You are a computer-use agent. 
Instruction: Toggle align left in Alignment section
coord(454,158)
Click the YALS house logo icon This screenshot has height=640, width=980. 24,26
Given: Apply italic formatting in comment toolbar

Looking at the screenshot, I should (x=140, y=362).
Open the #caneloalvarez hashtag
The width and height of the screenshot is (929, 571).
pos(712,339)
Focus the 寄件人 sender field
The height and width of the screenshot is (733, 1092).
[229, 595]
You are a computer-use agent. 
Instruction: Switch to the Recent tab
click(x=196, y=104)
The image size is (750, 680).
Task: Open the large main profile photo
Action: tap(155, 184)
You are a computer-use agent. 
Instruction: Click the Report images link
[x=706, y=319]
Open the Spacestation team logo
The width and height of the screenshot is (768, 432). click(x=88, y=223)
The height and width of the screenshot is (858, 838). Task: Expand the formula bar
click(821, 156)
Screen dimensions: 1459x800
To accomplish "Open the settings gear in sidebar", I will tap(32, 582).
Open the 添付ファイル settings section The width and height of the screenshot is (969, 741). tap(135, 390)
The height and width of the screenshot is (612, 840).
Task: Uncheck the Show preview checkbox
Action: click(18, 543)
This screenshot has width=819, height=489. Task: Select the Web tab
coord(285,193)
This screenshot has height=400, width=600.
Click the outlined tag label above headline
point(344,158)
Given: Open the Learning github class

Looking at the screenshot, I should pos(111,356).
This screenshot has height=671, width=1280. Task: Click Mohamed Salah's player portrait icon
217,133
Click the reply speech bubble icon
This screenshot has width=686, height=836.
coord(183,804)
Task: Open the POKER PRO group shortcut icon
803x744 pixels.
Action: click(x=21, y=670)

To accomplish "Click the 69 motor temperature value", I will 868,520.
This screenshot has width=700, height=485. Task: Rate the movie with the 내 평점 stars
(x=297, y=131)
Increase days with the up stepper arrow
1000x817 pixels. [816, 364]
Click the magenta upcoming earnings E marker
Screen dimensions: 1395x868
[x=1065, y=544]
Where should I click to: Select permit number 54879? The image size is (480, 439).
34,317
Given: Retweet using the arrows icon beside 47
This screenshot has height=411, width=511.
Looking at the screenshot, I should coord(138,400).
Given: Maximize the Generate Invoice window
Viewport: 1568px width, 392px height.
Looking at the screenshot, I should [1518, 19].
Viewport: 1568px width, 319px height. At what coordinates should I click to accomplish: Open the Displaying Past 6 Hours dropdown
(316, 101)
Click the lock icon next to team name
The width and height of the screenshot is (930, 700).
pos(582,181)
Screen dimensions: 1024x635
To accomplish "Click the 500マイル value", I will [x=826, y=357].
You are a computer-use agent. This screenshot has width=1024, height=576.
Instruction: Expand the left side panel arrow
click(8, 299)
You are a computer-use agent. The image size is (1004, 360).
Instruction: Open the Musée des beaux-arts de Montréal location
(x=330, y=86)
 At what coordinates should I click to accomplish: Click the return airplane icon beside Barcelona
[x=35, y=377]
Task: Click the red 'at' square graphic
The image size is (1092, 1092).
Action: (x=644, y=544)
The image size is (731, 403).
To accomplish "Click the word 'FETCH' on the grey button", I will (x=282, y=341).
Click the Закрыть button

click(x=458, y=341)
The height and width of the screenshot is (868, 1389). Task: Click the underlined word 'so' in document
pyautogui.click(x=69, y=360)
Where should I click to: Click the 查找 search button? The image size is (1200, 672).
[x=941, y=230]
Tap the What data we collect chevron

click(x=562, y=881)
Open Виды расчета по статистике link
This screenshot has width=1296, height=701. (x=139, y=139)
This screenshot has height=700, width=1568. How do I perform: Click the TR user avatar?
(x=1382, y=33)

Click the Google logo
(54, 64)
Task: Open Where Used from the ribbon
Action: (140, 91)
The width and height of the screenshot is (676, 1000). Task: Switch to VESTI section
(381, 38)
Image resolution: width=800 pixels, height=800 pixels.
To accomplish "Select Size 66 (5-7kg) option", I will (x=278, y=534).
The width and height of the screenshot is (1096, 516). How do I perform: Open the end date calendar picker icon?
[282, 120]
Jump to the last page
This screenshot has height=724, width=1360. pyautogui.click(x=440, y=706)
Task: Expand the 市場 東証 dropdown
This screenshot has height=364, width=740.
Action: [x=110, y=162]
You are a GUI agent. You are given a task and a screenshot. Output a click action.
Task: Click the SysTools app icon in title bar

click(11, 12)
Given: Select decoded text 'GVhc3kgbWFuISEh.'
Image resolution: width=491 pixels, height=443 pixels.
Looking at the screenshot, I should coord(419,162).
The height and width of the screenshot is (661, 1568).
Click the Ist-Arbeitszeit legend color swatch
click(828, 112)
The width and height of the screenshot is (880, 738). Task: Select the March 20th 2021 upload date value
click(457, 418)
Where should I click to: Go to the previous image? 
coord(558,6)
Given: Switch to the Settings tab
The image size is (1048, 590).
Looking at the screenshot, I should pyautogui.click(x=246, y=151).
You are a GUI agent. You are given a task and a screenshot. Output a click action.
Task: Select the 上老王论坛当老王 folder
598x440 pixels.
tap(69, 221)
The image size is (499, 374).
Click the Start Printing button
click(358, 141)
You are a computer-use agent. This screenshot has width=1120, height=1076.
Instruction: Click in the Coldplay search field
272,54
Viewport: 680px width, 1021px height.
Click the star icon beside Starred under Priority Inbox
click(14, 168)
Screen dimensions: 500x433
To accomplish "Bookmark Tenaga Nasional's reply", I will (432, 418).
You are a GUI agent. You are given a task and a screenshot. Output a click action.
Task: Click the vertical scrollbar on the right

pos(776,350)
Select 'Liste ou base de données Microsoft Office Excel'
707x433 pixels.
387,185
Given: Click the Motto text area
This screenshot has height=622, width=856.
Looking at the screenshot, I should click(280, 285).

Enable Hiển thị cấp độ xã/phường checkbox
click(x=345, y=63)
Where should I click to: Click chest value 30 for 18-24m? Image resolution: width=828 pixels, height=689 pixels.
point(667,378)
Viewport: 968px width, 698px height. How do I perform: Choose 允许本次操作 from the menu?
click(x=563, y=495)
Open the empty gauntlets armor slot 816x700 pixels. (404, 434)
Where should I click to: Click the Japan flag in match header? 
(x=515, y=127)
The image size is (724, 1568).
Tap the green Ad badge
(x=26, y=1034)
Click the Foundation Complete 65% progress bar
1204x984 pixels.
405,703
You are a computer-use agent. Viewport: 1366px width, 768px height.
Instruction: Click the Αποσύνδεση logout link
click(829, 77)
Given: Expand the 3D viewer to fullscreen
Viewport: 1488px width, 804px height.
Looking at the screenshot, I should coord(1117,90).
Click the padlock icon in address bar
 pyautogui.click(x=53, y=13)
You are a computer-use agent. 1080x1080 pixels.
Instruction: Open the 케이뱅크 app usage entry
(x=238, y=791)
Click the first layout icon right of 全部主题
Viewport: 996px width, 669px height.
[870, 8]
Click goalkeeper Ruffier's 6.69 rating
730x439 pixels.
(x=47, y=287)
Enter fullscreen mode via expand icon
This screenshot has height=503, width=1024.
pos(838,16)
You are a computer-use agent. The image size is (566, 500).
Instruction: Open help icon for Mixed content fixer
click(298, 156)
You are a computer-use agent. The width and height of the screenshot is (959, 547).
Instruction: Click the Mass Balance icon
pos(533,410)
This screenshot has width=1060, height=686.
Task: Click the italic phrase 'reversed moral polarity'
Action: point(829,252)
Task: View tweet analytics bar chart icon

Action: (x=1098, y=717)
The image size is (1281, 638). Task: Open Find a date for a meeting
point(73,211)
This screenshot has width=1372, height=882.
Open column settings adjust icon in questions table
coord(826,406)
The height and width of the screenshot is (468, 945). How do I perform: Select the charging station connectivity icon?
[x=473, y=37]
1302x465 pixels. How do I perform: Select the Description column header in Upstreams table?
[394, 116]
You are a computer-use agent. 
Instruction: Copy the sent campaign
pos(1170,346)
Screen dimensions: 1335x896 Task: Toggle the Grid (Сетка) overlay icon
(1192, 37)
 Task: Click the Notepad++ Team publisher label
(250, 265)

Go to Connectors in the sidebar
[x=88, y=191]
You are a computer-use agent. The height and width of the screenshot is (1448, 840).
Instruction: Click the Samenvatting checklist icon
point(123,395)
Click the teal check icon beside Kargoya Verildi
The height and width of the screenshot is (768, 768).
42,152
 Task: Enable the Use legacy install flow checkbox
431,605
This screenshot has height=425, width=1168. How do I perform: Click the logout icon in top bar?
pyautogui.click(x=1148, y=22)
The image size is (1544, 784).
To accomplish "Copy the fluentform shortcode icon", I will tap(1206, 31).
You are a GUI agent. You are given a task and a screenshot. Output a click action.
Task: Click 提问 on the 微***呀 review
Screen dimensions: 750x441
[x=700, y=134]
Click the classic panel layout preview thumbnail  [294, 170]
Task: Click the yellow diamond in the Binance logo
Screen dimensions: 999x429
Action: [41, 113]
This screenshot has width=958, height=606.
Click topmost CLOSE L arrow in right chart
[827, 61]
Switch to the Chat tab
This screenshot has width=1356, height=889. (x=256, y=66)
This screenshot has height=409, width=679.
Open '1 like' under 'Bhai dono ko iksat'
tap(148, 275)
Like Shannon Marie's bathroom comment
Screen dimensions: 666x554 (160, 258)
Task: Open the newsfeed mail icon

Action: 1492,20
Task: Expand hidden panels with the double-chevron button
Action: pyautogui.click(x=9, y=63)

┄┄┄┄┄┄┄┄┄┄┄┄┄┄┄┄┄┄┄┄

ASSIGNMENT
Transcribe the records above from the line holding "803x744 pixels." down to the line holding "You are a computer-use agent. The image size is (1004, 360).", inclusive, without adding anything.

ANSWER AREA
803x744 pixels.
Action: click(x=21, y=670)

To accomplish "Click the 69 motor temperature value", I will 868,520.
This screenshot has width=700, height=485. Task: Rate the movie with the 내 평점 stars
(x=297, y=131)
Increase days with the up stepper arrow
1000x817 pixels. [816, 364]
Click the magenta upcoming earnings E marker
Screen dimensions: 1395x868
[x=1065, y=544]
Where should I click to: Select permit number 54879? The image size is (480, 439).
34,317
Given: Retweet using the arrows icon beside 47
This screenshot has height=411, width=511.
Looking at the screenshot, I should coord(138,400).
Given: Maximize the Generate Invoice window
Viewport: 1568px width, 392px height.
Looking at the screenshot, I should [1518, 19].
Viewport: 1568px width, 319px height. At what coordinates should I click to accomplish: Open the Displaying Past 6 Hours dropdown
(316, 101)
Click the lock icon next to team name
The width and height of the screenshot is (930, 700).
pos(582,181)
Screen dimensions: 1024x635
To accomplish "Click the 500マイル value", I will [x=826, y=357].
You are a computer-use agent. This screenshot has width=1024, height=576.
Instruction: Expand the left side panel arrow
click(8, 299)
You are a computer-use agent. The image size is (1004, 360).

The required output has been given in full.